DATASET ENTRIES:
↓↓↓

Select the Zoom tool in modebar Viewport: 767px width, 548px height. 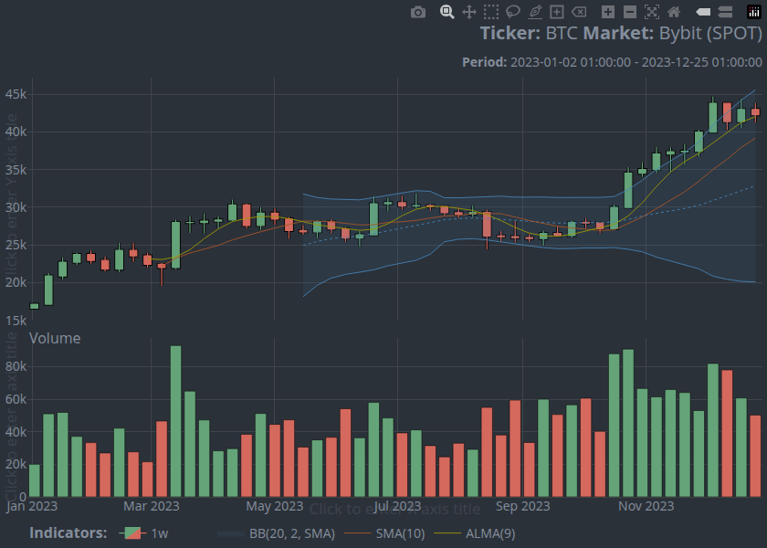tap(447, 12)
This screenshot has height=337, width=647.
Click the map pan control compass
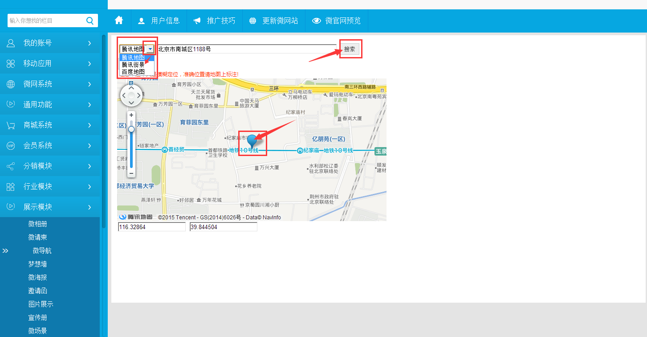pos(131,95)
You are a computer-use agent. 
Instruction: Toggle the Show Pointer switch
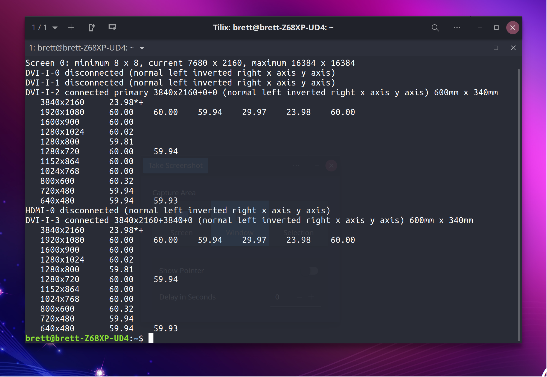313,271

↑↑↑

WORK TO COMPLETE: Return every line of the listing from the one containing "You are a computer-use agent." down through the last line of the listing, both ends included. Leave the pictures out of your answer.

CORRECT OUTPUT:
You are a computer-use agent. 
Instruction: Toggle the Show Pointer switch
313,271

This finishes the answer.